From: [email protected]
[mailto:[email protected]] On Behalf Of marilyn deweese
Sent: Tuesday, September 25, 2012 10:47 AM
To: [email protected]
Subject: [H O C] Dark Chocolate Zucchini Brownies

 

  

Dark Chocolate Zucchini Brownies

Tim is hungry for brownies, I have a lot of shredded zucchini I just put in
freezer a couple of weeks ago, it's a "go"
here today. Making these. They sound delicious and I have everything for
them. If you don't have, or don't use whole wheat pastry, or spelt flour,
you can always use all purpose flour. Sue

Author: Cookie and Kate

Ingredients
.2 cups zucchini, grated
.1/2 cup virgin coconut oil
.1/2 cup honey
.2 eggs
.1 teaspoon vanilla extract
.1 cup whole wheat pastry flour
.3/4 cup whole spelt flour (or an additional 3/4 cup whole wheat pastry
flour)
.1/2 cup unsweetened cocoa powder
.1/2 teaspoon salt
.1 1/2 teaspoon baking powder
.1/2 teaspoon cinnamon
.1 1/2 cups (12 ounces) semi-sweet or dark chocolate chips (I used a bag of
Ghirardelli 60% Cocoa Chips)


Instructions
1.Preheat oven to 350 degrees and grease an 8 inch square baking pan.
2.Grate zucchini. Dump into a mesh colander and squeeze it with a towel to
get rid of excess moisture. Fluff it back up with a fork.
3.In a large bowl, beat together the wet ingredients (oil, eggs, honey and
vanilla).
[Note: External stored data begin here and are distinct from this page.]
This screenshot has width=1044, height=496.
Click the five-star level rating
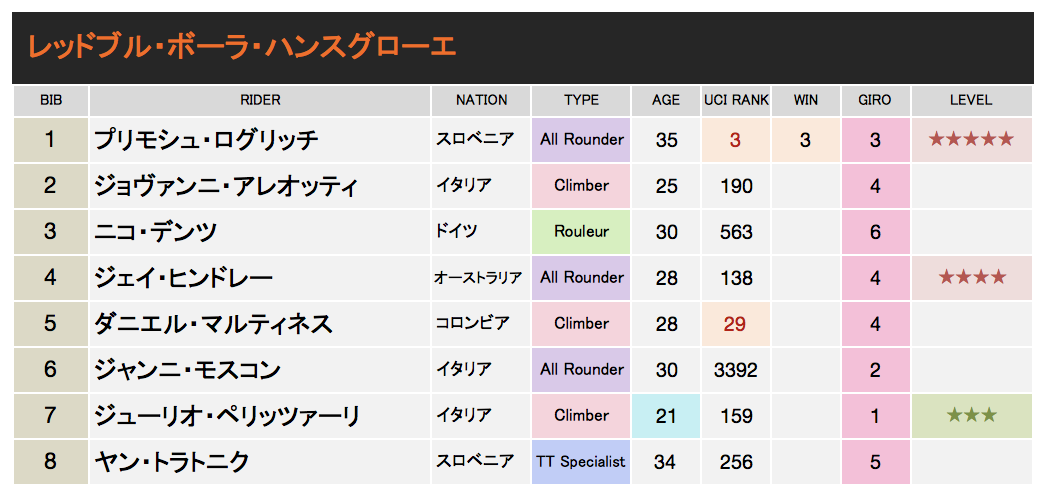971,140
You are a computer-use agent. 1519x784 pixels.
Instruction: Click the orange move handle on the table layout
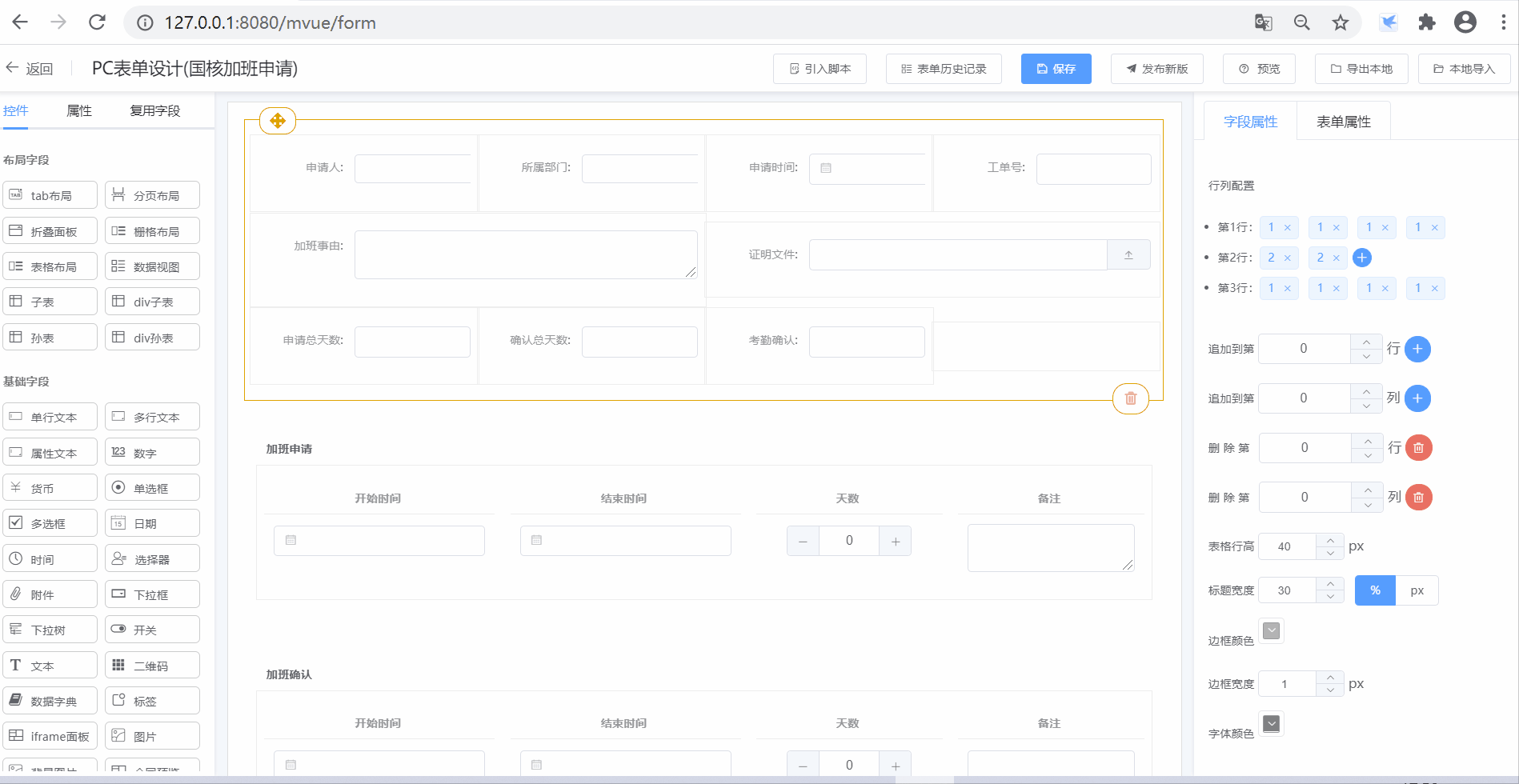click(x=278, y=121)
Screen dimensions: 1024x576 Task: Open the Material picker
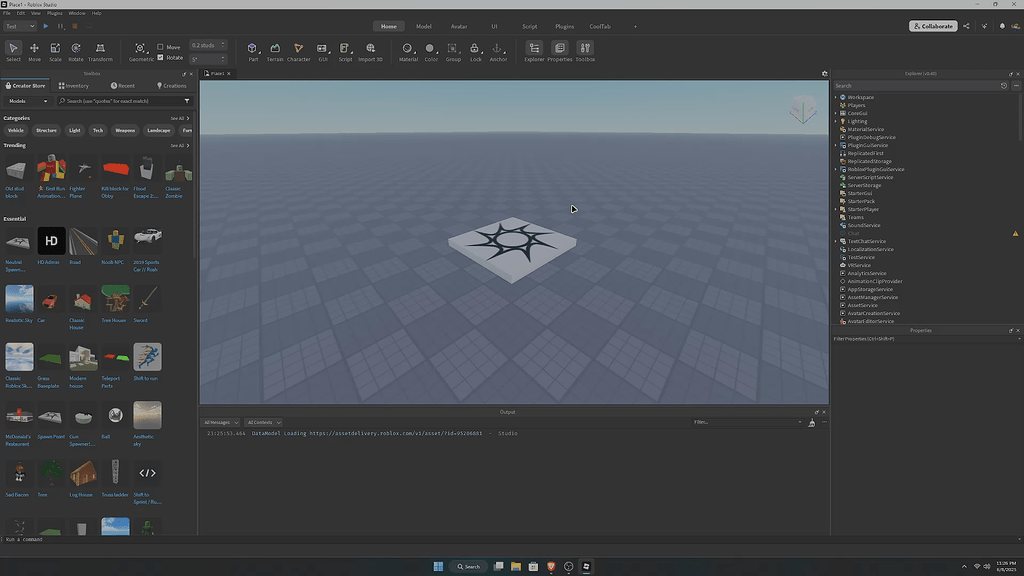point(408,51)
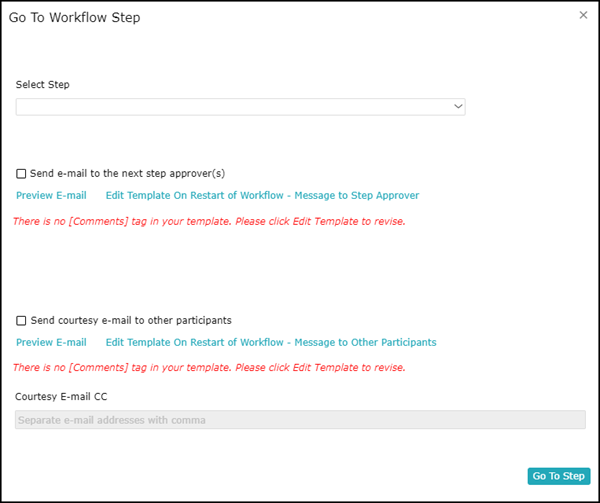The image size is (600, 503).
Task: Click inside the empty Select Step combo box
Action: pyautogui.click(x=200, y=106)
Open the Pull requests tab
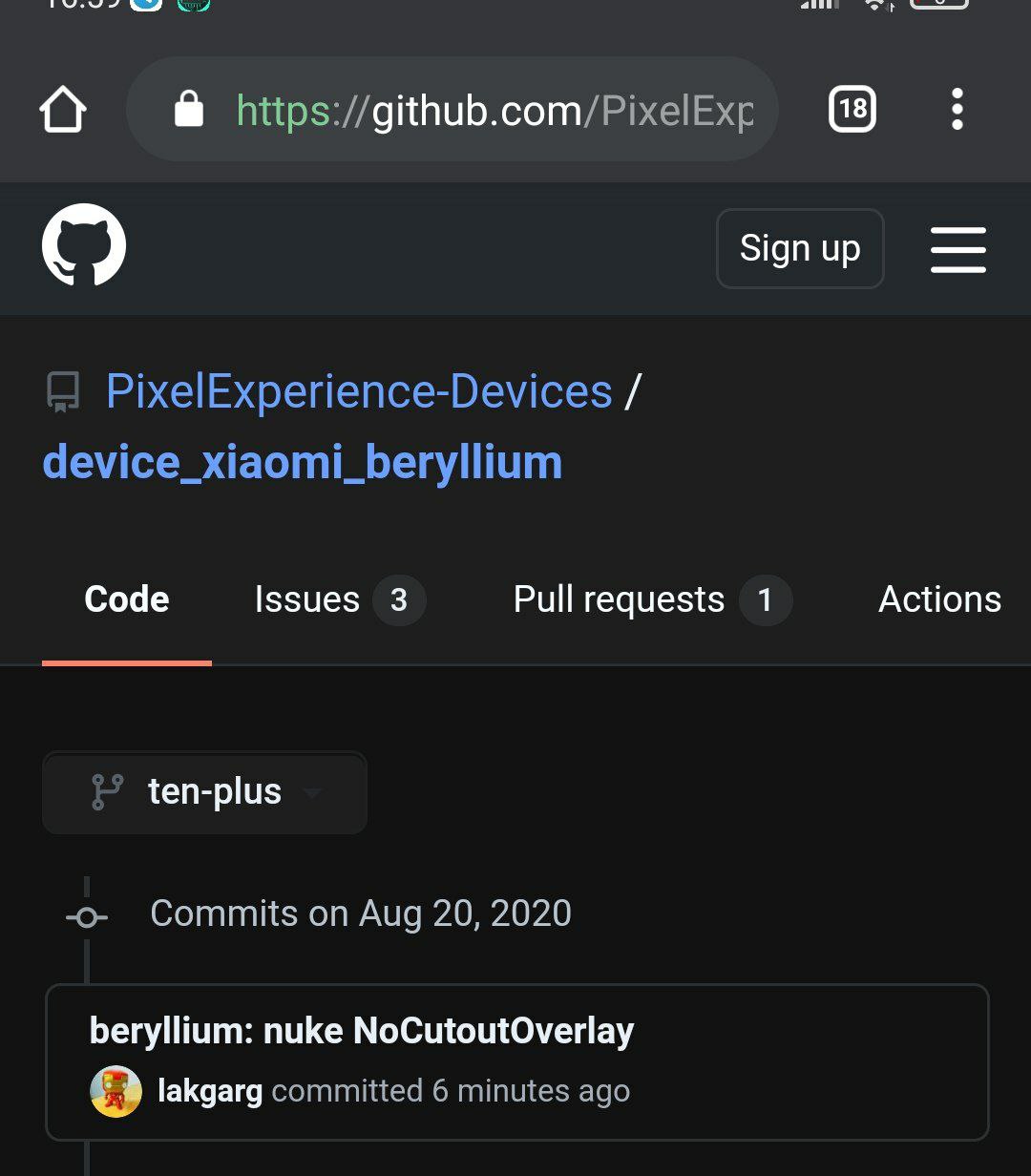Screen dimensions: 1031x1176 (x=653, y=599)
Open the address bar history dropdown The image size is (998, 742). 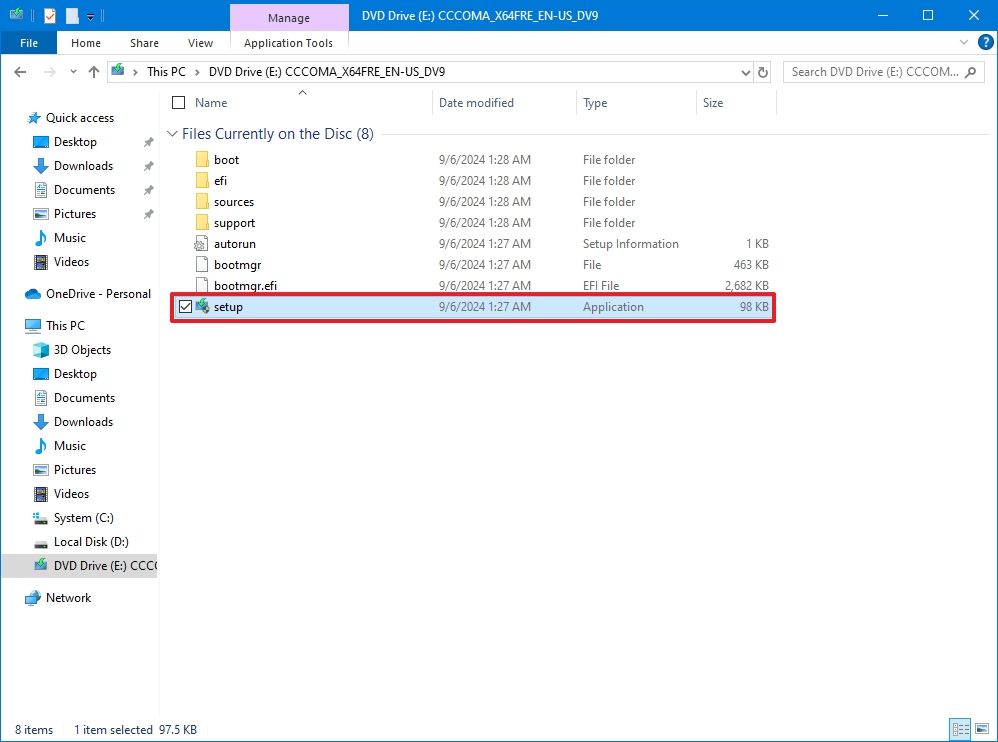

Stir in the zucchini.
4.In a separate, smaller bowl, stir together the dry ingredients (whole
wheat pastry and spelt flour, cocoa, salt, baking powder and cinnamon).
5.Pour the dry mixture into the wet/zucchini mixture. Stir just until
combined, and then stir in the chocolate chips.
6.Pour the batter into your prepared pan.
7.Bake 30-35 minutes or until a toothpick inserted in the center comes out
clean (mine was done baking at 30 minutes). Let cool completely.

Notes

.Adapted from A Dash of Sash.


.I have tried making these brownies with agave nectar instead of honey, but
they tasted bittersweet. Honey is best.


.My friends raved over these brownies when they were fresh from the oven. I
preferred them at room temperature or chilled, so the chocolate is not gooey
but a rich, dense contrast to the super moist crumb. Either way, you'll love
them! From Sue.

[Non-text portions of this message have been removed]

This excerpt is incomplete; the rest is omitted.